Il doppio ti ha permesso di qualificarti a Parigi.

«In effetti con il ranking non ce l’avevo fatta, però va anche detto che ho lavorato molto per guadagnarmi questa seconda chance, non per nulla con Giada siamo la seconda coppia in classe WD5, alle spalle delle coreane, e siamo le campionesse del mondo in carica. A 50 anni è una bella soddisfazione giocarmela ancora con tutte le migliori. Partiremo dai quarti e non troveremo la Cina fino alle semifinali e la Corea fino alla finale. Le coreane sono le favorite, hanno Yoon Jiyu che ha un gioco di notevole potenza, simile a quello maschile, e Seo Su Yeon che è molto regolare, reagisce bene alle palle tagliate, è alta e arriva dappertutto».

All’ultimo Open in Thailandia hai tagliato il traguardo pazzesco delle mille partite internazionali in carriera, te ne eri resa conto?

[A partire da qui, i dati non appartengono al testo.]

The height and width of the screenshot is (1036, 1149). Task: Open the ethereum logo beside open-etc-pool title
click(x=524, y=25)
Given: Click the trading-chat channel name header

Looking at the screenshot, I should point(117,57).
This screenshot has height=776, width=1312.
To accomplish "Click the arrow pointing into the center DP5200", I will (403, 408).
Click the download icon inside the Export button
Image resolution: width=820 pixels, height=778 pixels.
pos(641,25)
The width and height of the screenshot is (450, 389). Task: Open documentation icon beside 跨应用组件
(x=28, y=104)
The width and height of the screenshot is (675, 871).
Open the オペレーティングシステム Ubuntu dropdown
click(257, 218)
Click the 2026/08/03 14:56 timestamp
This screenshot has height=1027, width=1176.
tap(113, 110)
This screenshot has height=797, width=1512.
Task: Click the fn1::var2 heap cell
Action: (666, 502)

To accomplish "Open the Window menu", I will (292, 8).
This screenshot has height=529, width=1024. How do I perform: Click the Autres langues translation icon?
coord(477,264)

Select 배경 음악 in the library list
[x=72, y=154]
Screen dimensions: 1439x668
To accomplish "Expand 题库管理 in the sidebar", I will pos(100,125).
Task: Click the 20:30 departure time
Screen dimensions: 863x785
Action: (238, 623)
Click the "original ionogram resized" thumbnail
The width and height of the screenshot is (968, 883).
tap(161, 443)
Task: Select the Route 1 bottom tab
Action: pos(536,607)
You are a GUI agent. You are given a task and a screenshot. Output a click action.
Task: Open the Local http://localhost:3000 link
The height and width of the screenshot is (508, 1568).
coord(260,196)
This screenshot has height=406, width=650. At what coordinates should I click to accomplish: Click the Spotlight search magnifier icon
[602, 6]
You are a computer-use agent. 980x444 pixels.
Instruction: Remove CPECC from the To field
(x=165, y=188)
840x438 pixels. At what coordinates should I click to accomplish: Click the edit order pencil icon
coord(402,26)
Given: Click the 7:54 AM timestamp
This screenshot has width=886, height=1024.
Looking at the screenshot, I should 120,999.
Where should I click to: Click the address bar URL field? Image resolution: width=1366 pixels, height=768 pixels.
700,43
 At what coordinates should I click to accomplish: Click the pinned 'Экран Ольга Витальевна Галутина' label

«Con Alessandro Arcigli già a inizio 2024 ne avevamo parlato. Ero consapevole che ero vicina, poi sono iniziati i tornei e il pensiero mi è un po’ passato di mente. A Pattaya è stata proprio una bella sorpresa, molto riuscita. Alessandro ci ha chiamato in una riunione e ha assunto inizialmente un tono severo. Dopo un po’ tutti si sono lasciati andare a un sorriso e mi hanno consegnato uno striscione celebrativo, che conserverò fra i miei ricordi più belli. Ancora in attività non c’è nessun atleta, uomo o donna, che sia arrivato a 1.000 incontri. Fra l’altro ho vinto quella millesima partita contro una thailandese e ho conquistato il 125° podio in giro per il mondo. Un bilancio molto soddisfacente di questi 27 anni trascorsi in maglia azzurra. Ora sono la capitana della Nazionale e ne sono estremamente orgogliosa».

A raccontare i retroscena è il dt Arcigli.

«Lei non aveva nessuna idea perché non aveva mai fatto i conti, mentre io e i suoi compagni di squadra tenevamo il conto da un anno e, infatti, Giada aveva preparato lo striscione. L'idea era quella di aspettare la fine della partita per tirare fuori lo striscione in mezzo al campo, fortunatamente, però, gli atleti erano tutti impegnati in finali e semifinali. Serviva quindi un piano B e la finta riunione è sembrata a tutti una buona idea. Volevo tirarla più alle lunghe, ma dopo tre minuti tutti siamo scoppiati a ridere e abbiamo tirato fuori lo striscione, lasciando Michela a bocca aperta».

Michela, torniamo a te, hai già pensato a cosa accadrà dopo Parigi?

«No, ora mi concentro sulle gare dei Giochi, poi ci penserò. C’è la voglia di lasciare, per rilassarmi, rimanere più a casa e dedicarmi anche ad altre cose, dall’altra parte la voglia di rimanere con i miei compagni è grande e la passione è sempre la stessa. La bilancia è in bilico. Impegnarmi per un altro quadriennio richiederà un’attenta riflessione. Se anche non andassi più avanti con la Nazionale, non appenderei comunque la racchetta al chiodo e proseguirei con l’attività in Italia. Il tennistavolo è la mia vita».